* _Texte_
__________
L'adaptation des commerçants à ces enjeux ne va pas sans soulever de difficultés pratiques :

• pour certains matériaux, l'absence ou la faiblesse de filière industrielle française ou européenne ne permet pas de répondre à la demande (par exemple, les plastiques recyclés ou les habits recyclés, l'outil français étant sous-dimensionné en la matière) ;

• la concurrence parfois déloyale de certains metteurs sur le marché qui introduisent sur le territoire des produits illégaux (cet aspect a notamment été mis en avant par la fédération des magasins de bricolage) ;

• le prix plus élevé de certains produits recherchés, comme les produits locaux ;

• des techniques encore insuffisamment abouties : ainsi du recyclage des habits, rendu difficile par la présence d'éléments comme les boutons ou les fermetures éclair.

2. La recherche d'une plus grande proximité : une tendance profonde, qui ne se résume pas à l'abolition de la distance géographique

Bien que le débat public relatif à la proximité mette principalement l'accent sur le réinvestissement des centres-villes par les enseignes de la grande distribution, le rapporteur rappelle que la proximité ne doit pas être confondue avec le centre-ville : la majorité des consommateurs habitent en effet en périphérie, à plusieurs kilomètres du centre et sont bien souvent plus proches des grands centres commerciaux.

Il n'en reste pas moins vrai que le « commerce de proximité », entendu au sens d'échoppe de taille modeste située dans le centre-ville, bénéficie d'un regain d'intérêt, notamment en raison du caractère sentimental qui s'y attache et de son rôle économique et social. Au surplus, plusieurs enseignes de la grande distribution et du commerce spécialisé développent des formats spécifiquement dédiés à ces zones de chalandise.

a) Un regain d'intérêt pour la proximité qui s'explique par plusieurs facteurs

Ainsi que la souligné CCI France dans sa contribution écrite au groupe de travail, « depuis quelques années, le commerce de proximité est plébiscité et mis en valeur dans les politiques urbaines, car il contribue à la dynamique commerciale des coeurs de ville, évite la paupérisation des quartiers et s'inscrit dans les politiques environnementales qui valorisent la proximité et donc l'absence de déplacement en voiture, le "consommer local", les circuits courts ». Ces politiques visent à contrecarrer les effets de l'étalement urbain qui a éloigné les consommateurs des lieux d'implantation traditionnels du commerce de proximité.
__________
* _Données recueillies_
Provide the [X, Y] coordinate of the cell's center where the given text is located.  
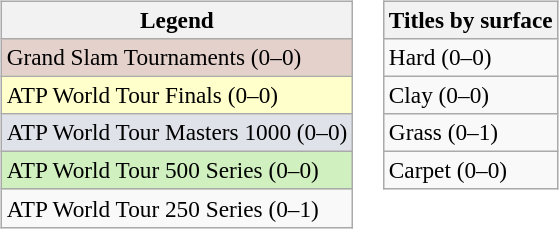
__________
* _À faire_
**1.** Reproduisez le passage du texte sur le commerce de proximité depuis « Il n'en reste » jusqu'à « zones de chalandise. » inclus.
**2.** Poursuivez le texte sur le commerce de proximité à partir de sa dernière phrase.

* _Réponses_
**1.**
Il n'en reste pas moins vrai que le « commerce de proximité », entendu au sens d'échoppe de taille modeste située dans le centre-ville, bénéficie d'un regain d'intérêt, notamment en raison du caractère sentimental qui s'y attache et de son rôle économique et social. Au surplus, plusieurs enseignes de la grande distribution et du commerce spécialisé développent des formats spécifiquement dédiés à ces zones de chalandise.

**2.**
Mais au-delà de ces éléments qui ont trait aux politiques publiques, la recherche de proximité est également le fruit d'un ensemble de facteurs démographiques et économiques.

(1) Un ensemble de facteurs sociodémographiques

Le vieillissement de la population et les transformations sociales jouent un rôle important dans le regain d'intérêt porté par le consommateur au commerce de proximité :

• le vieillissement de la population augmente la part des retraités dans la population générale, population dont le pouvoir d'achat est relativement plus important que celui des familles actives ;

• la réduction de la taille moyenne des foyers a logiquement réduit le volume nécessaire des courses alimentaires de chacun d'entre eux, rendant moins visible le surcoût du commerce de proximité, surtout s'il est maîtrisé.

Par ailleurs, à mesure que les temps passés en transport entre le domicile et le lieu de travail augmentent 19 ( * ) , les clients tendent à optimiser les temps et lieux d'achats et à privilégier, dans la mesure du possible, des commerces situés sur leur trajet quotidien . Un rapport de 2018 de la Fédération des SCOT 20 ( * ) met ainsi en exergue le développement intense du « commerce de flux » implanté sur des espaces interstitiels comme les ronds-points, les parkings, les stations de transport en commun, visant à satisfaire le besoin de praticité exprimé par les consommateurs.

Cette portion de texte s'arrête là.